### Challenge
Rewrite the passage of the Malta company registration text starting at "Let’s be honest: Not" and ending at "for a guarantee.", putting "setbacks" in place of "delays".

### Document excerpt
+++++
Here’s the first insider tip: Have all documents apostilled in advance. This saves time and nerves later.
Days 3-4: Company Name Reservation and Incorporation Documents
While collecting documents, your lawyer reserves the company name. Malta has clear rules:
- The name must be unique
- It must not be misleading or offensive
- Certain terms (Bank, Insurance, Trust) require special licenses
- The name is reserved for 30 days
At the same time, the founding documents are drawn up:
- Memorandum of Association: Basic company data
- Articles of Association: Internal rules and management
- Form A: Application for company registration
- Declaration of Compliance: Confirmation of legal compliance
Days 5-6: Registry Submission and Official Processing
Now things get exciting. The documents go to the Malta Business Registry.
The registrar checks:
- Completeness of all documents
- Compliance with legal minimum requirements
- Availability of the desired company name
- Correctness of information
With a professional service provider, this review takes just 1-2 days. Why? Because experienced lawyers know exactly what the authorities look for.
Day 7: Certificate of Incorporation and Final Steps
If all goes well, you’ll receive your “Certificate of Incorporation” on the 7th day. This is your company’s birth certificate in Malta.
You’ll also get:
- Company Registration Number: Your unique company number
- VAT Certificate: If you’ve registered for VAT
- Corporate Seal: Company stamp for official documents
- Share Certificates: Share certificates for all shareholders
What Happens If It Takes Longer?
Let’s be honest: Not everything works out in 7 days every time.
Possible delays:
- Incomplete documents: +2-3 days
- Name conflicts: +1-2 days for new reservation
- Questions from authorities: +1-3 days
- Holidays in Malta: +1-2 days
A reputable provider will factor in these risks. That’s why you should always ask for a guarantee.
+++++
### Dataset records
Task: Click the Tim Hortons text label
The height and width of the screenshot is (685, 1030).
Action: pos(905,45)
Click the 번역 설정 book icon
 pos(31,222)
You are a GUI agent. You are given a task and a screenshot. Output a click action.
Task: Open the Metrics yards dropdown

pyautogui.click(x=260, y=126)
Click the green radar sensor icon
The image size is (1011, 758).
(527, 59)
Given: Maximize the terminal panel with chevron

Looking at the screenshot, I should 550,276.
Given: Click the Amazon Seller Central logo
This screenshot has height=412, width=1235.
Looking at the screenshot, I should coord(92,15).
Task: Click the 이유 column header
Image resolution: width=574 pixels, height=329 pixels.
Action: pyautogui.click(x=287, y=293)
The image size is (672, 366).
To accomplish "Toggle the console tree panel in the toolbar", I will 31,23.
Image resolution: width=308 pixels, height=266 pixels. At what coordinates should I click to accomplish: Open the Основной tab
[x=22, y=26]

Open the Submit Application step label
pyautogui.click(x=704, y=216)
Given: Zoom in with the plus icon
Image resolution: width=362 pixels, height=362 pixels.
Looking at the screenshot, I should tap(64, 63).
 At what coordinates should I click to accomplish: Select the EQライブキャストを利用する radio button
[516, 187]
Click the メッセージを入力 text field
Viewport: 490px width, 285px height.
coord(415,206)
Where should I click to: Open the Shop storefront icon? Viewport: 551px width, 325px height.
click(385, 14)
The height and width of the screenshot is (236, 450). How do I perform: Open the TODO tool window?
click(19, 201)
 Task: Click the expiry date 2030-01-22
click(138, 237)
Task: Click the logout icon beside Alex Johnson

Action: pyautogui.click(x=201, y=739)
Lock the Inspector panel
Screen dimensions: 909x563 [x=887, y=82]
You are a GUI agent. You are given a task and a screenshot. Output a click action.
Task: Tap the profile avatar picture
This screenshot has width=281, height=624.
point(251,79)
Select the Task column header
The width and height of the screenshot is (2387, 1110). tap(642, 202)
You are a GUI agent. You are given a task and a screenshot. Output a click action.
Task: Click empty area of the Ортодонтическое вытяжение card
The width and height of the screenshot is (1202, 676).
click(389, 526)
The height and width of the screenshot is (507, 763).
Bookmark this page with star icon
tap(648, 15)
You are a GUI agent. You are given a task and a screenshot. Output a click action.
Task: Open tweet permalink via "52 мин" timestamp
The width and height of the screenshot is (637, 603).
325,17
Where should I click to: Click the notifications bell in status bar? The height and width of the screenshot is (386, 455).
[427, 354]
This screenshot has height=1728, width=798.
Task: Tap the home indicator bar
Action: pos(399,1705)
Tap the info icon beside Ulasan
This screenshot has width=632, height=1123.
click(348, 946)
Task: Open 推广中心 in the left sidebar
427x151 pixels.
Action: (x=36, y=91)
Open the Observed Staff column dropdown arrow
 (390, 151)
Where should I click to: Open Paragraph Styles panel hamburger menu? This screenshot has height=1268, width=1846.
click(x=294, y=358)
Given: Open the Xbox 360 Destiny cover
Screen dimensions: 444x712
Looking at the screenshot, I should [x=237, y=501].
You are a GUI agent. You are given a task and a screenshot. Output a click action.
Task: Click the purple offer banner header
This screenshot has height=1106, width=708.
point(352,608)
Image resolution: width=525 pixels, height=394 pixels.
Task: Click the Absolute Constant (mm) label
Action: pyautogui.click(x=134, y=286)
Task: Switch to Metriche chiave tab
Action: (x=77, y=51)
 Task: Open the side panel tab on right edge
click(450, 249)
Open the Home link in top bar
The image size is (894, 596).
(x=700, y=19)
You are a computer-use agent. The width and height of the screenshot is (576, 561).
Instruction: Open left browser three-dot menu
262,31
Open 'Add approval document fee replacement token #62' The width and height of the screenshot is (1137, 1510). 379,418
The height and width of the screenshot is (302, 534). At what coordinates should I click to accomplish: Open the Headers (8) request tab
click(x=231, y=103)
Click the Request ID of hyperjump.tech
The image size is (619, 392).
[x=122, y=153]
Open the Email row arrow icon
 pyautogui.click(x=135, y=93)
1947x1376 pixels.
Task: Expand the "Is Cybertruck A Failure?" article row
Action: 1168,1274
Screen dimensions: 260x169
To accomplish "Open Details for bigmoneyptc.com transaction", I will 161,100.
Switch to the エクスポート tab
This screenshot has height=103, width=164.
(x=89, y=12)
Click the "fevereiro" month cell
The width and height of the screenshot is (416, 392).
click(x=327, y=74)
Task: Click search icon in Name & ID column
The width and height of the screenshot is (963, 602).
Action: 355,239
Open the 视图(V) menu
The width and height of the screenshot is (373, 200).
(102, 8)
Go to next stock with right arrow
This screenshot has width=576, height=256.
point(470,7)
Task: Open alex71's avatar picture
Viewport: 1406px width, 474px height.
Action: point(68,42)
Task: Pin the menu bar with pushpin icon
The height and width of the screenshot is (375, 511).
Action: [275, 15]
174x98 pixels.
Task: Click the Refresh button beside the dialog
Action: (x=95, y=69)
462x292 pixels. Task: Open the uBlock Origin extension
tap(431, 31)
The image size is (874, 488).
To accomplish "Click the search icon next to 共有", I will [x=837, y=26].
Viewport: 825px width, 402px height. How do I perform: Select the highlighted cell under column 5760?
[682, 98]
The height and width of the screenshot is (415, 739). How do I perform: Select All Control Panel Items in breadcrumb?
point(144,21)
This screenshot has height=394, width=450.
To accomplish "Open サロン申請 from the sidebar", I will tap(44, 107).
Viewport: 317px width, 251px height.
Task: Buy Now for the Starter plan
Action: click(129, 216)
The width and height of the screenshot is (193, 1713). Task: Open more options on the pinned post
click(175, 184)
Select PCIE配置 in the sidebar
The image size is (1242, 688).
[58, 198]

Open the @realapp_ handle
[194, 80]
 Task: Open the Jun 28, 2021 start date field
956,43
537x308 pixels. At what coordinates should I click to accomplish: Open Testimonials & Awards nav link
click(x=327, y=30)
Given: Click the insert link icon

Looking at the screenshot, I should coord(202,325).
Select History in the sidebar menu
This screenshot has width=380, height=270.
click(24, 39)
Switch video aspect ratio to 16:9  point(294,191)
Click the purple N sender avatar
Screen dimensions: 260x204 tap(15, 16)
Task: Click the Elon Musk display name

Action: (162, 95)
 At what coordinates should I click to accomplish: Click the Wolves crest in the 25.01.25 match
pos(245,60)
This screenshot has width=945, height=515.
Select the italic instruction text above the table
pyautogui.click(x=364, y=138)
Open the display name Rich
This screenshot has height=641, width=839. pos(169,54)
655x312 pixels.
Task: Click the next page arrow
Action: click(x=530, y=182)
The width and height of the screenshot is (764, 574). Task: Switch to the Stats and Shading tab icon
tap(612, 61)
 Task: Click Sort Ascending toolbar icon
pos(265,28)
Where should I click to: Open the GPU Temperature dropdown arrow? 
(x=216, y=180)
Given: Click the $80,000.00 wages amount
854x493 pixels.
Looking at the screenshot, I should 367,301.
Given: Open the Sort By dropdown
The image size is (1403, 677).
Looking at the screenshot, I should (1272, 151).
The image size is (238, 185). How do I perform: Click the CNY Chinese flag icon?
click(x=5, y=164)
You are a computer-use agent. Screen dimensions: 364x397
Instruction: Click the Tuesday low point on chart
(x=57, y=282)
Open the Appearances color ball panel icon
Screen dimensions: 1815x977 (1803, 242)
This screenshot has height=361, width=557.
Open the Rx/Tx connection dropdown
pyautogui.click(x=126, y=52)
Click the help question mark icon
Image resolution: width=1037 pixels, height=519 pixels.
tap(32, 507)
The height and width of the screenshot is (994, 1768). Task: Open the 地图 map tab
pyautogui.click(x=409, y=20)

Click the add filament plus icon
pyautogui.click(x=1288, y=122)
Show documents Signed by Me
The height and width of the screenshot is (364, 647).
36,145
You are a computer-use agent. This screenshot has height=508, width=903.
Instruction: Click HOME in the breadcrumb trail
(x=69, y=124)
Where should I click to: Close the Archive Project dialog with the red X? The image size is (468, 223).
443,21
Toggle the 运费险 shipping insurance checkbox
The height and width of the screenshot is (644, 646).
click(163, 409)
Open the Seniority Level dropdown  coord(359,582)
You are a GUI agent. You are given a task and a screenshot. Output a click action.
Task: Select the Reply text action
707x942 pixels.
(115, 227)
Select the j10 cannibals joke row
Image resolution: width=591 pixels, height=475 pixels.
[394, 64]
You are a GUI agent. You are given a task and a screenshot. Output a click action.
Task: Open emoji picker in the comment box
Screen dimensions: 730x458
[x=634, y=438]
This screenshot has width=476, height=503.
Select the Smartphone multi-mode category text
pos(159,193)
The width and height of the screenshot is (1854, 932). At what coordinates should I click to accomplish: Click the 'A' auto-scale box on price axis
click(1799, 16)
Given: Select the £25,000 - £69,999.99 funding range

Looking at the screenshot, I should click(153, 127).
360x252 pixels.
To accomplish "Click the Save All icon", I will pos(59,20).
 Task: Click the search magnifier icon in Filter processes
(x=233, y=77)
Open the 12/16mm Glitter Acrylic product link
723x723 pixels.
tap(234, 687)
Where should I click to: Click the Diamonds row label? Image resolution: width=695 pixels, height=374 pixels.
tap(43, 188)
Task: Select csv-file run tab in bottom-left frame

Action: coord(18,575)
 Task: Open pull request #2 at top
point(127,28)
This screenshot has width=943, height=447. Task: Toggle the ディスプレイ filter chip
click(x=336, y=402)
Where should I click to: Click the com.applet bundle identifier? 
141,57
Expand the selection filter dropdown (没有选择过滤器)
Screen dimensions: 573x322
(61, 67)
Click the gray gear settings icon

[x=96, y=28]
+++++
### Response below
Let’s be honest: Not everything works out in 7 days every time.
Possible setbacks:
- Incomplete documents: +2-3 days
- Name conflicts: +1-2 days for new reservation
- Questions from authorities: +1-3 days
- Holidays in Malta: +1-2 days
A reputable provider will factor in these risks. That’s why you should always ask for a guarantee.